Penggunaan bahasa daerah di Jakarta

PENGGUNAAN BAHASA DAERAH: STUDI KASUS JAKARTA
Retno Asihanti Setiorini, S. Hum
Pusat Dokumentasi dan Informasi Ilmiah-Lembaga Ilmu Pengetahuan Indonesia
Jln. Gatot Subroto 10, Jakarta
Email: sapieno@yahoo.com
Abstrak:
Sebagai ibu kota Negara Indonesia, Jakarta memiliki magnet tersendiri bagi penduduk Indonesia. Oleh karena itu,
penduduk Jakarta terdiri atas berbagai suku, baik suku asli maupun pendatang. Tujuan penelitian ini adalah melihat
bahasa ibu dari anak para pendatang. Batasan yang diambil untuk reponden adalah lahir hingga dewasa tinggal di
Jakarta, tetapi memiliki orang tua yang berasal dari daerah di luar Jawa Barat. Responden mengaku bahwa bahasa
ibu mereka bahasa Indonesia dan mereka berkomunikasi dengan orang tua mereka dengan bahasa Indonesia
walaupun orang tua mereka masih dapat menggunakan bahasa daerahnya. Dari 13 orang responden, tujuh responden
(53,86%) mengaku mereka dapat menggunakan bahasa daerahnya secara pasif, tiga responden mengaku dapat
menggunakan bahasa daerahnya secara aktif (23,07%), sementara sisanya (23,07) mengaku tidak dapat
menggunakan bahasa daerahnya sama sekali. Berdasarkan hasil ini, dapat disimpulkan bahwa bahasa ibu penduduk
Jakarta yang lahir dan dewasa di Jakarta, tetapi memiliki orang tua pendatang adalah bahasa Indonesia.

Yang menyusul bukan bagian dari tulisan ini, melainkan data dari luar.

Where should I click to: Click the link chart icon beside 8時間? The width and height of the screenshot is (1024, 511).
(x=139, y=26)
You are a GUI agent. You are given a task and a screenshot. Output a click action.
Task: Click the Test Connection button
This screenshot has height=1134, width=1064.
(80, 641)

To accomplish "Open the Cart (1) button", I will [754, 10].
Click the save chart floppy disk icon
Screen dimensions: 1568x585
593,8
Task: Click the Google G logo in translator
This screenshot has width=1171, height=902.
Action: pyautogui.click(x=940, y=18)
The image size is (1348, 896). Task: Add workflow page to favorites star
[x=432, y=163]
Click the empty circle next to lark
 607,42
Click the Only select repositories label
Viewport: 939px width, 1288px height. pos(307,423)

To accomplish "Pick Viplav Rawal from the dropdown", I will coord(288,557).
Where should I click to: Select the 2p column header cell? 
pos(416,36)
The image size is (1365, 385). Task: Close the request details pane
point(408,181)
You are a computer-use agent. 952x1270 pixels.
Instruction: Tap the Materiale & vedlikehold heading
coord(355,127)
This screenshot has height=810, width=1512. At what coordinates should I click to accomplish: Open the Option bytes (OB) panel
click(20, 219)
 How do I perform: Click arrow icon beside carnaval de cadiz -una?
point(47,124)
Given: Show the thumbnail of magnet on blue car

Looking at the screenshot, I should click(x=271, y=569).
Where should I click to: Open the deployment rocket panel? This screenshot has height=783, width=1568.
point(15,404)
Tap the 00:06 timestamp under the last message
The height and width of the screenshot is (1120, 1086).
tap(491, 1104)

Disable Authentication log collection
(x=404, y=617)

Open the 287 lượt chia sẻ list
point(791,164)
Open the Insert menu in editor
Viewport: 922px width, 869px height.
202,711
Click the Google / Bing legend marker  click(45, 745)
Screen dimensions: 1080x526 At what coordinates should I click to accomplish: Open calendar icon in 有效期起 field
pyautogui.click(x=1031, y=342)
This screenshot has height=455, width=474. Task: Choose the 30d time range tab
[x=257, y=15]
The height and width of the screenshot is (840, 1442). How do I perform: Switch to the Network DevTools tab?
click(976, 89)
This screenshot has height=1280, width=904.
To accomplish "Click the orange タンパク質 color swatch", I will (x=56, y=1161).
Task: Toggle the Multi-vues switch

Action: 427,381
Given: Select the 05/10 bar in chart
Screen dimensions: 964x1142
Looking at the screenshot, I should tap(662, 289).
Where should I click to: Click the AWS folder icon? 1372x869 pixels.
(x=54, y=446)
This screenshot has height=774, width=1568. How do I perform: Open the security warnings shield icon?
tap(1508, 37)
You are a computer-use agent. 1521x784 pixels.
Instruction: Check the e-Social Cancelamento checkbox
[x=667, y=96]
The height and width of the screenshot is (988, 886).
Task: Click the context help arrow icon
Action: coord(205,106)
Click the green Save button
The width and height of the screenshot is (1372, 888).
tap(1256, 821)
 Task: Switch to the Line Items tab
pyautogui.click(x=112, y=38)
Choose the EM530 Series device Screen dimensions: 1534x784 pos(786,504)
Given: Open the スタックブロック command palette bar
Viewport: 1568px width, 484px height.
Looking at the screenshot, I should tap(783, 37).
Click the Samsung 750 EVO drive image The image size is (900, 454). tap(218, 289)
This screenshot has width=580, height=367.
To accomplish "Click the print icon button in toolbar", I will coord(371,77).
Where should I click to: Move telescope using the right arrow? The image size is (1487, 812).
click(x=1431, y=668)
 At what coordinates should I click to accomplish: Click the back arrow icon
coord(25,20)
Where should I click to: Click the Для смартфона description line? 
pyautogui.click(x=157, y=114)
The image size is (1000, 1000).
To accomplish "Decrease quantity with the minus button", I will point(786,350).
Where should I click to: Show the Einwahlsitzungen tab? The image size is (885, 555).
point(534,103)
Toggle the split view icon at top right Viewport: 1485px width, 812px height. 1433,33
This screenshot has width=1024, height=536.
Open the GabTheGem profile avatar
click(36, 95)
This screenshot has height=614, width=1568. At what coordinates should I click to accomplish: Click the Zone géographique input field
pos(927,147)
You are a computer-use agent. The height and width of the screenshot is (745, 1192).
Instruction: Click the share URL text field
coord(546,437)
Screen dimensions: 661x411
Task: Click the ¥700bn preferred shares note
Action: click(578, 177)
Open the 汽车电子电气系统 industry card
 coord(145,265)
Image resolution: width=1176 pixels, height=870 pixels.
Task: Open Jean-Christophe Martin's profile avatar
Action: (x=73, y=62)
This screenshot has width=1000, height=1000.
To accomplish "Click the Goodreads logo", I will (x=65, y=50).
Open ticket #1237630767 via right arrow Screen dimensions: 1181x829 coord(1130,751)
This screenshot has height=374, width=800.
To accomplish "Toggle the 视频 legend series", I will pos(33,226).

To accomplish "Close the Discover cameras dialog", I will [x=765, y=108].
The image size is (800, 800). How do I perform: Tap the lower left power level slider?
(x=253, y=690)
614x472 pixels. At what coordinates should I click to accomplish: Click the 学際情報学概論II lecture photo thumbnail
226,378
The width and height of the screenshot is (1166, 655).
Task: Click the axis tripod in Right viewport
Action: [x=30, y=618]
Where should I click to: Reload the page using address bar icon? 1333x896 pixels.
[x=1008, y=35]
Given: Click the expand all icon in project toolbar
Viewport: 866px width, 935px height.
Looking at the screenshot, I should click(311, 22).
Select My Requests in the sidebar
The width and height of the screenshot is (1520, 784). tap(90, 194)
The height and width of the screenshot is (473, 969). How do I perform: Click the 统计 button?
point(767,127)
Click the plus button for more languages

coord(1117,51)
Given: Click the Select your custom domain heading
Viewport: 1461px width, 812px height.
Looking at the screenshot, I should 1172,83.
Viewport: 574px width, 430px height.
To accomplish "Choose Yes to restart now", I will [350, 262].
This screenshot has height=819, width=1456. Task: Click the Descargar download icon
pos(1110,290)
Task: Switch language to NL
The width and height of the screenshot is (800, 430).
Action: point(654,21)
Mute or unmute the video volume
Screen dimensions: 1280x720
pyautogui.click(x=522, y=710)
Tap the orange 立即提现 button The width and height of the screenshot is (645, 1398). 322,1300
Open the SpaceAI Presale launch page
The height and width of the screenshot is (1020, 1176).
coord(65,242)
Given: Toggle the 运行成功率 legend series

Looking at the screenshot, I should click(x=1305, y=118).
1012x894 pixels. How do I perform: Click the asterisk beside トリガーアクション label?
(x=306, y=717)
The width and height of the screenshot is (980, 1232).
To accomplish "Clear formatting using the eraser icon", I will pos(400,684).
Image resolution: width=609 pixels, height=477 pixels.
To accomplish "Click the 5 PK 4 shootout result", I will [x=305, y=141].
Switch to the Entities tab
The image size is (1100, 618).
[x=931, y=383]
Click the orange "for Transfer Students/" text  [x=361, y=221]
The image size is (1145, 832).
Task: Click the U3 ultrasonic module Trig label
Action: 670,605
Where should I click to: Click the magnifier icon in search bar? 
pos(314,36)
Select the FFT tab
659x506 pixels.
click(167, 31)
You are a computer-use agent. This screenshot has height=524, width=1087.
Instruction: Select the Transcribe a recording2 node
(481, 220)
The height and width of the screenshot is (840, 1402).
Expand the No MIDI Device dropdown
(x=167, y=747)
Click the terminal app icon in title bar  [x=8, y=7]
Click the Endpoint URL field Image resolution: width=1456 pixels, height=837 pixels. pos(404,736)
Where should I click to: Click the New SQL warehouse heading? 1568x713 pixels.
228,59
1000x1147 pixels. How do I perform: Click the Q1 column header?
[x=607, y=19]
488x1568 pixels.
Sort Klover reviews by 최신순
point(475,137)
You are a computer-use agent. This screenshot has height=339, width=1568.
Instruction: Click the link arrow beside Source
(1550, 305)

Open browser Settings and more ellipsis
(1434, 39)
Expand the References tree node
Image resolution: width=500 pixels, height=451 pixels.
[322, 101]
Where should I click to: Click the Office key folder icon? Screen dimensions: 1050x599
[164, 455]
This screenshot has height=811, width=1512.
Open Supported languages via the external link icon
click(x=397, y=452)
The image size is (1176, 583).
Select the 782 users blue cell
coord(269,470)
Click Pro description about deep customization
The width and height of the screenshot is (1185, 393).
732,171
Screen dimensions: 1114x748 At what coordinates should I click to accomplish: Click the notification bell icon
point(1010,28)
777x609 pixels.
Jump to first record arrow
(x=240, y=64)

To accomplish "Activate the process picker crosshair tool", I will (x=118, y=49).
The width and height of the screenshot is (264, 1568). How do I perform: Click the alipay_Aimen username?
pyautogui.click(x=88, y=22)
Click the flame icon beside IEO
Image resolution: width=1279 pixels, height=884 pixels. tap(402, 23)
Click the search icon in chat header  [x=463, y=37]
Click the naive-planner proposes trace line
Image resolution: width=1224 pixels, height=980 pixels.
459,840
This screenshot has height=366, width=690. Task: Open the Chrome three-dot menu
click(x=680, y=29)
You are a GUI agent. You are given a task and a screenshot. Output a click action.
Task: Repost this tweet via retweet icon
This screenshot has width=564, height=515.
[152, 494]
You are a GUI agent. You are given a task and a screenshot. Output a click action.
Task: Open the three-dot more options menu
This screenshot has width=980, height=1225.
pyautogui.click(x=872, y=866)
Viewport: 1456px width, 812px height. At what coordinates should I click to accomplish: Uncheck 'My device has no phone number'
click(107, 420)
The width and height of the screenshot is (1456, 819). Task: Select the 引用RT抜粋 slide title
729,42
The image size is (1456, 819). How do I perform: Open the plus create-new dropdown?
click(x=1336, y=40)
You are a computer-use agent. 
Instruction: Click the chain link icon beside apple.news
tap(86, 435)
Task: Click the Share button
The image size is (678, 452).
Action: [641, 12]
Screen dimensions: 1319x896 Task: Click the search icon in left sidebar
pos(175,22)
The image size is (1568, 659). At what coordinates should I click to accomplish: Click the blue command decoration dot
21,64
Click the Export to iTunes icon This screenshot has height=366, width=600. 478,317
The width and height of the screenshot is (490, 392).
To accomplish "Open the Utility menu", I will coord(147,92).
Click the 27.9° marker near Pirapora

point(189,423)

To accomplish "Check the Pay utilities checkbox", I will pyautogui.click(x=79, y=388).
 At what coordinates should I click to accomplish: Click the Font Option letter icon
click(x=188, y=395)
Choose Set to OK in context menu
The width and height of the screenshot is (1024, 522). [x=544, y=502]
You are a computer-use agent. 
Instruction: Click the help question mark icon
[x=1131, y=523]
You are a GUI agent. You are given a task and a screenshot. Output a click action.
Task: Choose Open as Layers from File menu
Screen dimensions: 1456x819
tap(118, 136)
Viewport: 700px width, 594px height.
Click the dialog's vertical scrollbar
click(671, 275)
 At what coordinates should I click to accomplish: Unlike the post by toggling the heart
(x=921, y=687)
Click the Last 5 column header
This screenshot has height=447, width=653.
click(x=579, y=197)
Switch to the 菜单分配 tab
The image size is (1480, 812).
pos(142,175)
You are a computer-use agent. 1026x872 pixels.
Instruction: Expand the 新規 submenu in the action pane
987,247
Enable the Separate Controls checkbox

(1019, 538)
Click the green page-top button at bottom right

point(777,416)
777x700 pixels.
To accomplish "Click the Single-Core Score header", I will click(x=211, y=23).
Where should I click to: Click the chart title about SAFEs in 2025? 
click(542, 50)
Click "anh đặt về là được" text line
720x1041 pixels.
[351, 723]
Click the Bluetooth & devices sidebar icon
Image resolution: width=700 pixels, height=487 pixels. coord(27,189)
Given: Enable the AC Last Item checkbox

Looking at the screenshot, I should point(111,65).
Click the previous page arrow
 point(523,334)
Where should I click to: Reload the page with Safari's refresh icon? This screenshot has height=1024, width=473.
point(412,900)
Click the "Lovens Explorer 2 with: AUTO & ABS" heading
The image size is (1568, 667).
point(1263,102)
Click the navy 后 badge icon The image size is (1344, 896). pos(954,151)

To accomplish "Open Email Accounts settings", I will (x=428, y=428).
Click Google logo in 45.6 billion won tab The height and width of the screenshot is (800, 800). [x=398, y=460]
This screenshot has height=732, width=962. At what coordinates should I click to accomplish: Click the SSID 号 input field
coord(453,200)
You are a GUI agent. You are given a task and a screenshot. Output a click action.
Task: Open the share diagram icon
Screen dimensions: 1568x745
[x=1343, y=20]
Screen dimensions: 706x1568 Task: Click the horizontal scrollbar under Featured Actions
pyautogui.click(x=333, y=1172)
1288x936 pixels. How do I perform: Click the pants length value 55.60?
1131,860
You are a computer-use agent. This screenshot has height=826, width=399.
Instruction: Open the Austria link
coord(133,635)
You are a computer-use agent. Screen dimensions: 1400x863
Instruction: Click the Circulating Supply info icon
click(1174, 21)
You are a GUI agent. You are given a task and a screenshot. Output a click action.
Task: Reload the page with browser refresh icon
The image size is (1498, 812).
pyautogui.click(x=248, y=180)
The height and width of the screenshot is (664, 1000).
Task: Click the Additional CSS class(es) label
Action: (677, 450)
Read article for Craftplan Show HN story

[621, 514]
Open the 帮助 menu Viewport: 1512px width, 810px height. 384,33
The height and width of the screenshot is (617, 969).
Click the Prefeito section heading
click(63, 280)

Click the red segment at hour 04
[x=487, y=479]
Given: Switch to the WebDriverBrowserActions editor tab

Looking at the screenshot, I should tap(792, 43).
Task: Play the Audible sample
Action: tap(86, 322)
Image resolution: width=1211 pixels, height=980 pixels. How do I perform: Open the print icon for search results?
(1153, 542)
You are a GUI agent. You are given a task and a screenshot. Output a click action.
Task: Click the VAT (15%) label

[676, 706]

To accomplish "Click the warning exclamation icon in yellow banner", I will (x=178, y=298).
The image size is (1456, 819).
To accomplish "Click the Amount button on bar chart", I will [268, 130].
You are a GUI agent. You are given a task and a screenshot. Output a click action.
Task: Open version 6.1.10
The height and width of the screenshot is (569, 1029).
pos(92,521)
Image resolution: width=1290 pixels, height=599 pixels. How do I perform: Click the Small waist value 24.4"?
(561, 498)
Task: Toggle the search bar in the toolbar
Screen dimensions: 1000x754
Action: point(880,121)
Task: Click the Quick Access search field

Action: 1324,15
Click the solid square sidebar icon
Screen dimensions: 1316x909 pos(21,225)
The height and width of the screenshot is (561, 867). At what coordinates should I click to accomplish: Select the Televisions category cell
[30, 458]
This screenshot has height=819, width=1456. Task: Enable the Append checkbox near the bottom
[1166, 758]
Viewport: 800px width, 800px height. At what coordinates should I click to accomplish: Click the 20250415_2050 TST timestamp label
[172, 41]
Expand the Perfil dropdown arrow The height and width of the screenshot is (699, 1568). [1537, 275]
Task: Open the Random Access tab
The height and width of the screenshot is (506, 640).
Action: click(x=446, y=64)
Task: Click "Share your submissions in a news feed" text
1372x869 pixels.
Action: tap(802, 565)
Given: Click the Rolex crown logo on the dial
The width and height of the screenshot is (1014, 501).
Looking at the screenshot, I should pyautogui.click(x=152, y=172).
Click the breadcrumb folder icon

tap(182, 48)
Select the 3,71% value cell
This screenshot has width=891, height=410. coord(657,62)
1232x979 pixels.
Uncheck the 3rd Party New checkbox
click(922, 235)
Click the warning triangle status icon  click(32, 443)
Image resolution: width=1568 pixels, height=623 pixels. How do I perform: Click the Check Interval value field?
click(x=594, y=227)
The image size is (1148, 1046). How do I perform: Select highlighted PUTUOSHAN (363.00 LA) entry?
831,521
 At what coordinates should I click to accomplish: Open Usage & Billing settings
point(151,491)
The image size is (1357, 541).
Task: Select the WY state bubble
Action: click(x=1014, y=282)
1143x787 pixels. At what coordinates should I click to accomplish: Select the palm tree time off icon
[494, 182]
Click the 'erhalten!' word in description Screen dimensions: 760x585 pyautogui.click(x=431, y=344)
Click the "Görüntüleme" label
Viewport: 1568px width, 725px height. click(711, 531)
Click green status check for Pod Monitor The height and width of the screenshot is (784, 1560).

Kata kunci: Bahasa ibu; Bahasa daerah; Bahasa Indonesia; Jakarta

THE USE OF VERNACULAR LANGUAGE: A CASE STUDY IN JAKARTA
As the capital of Indonesia, Jakarta has his own magnetism for Indonesian people. Urbanization from other city or

rural area has been happened since years ago. That is the reason for the multiethnic life in Jakarta. The aim of this
research is to find the mother language of immigrant children that came from out of Jawa Barat. During the
interview, respondents state that their mother language is Indonesian language and they communicate using
Indonesian language with their parents although (most of) their parents are active in using their local language.
Three respondents (23.07%) state that they actively using their local language, while seven respondents (53.86%)
state they passively understand their local language, and three respondents (23.07%) state they cannot using their
local language either passive nor active. This research concluded that the mother language used by immigrant
children from outside Jawa Barat that born and raised in Jakarta is Indonesian language.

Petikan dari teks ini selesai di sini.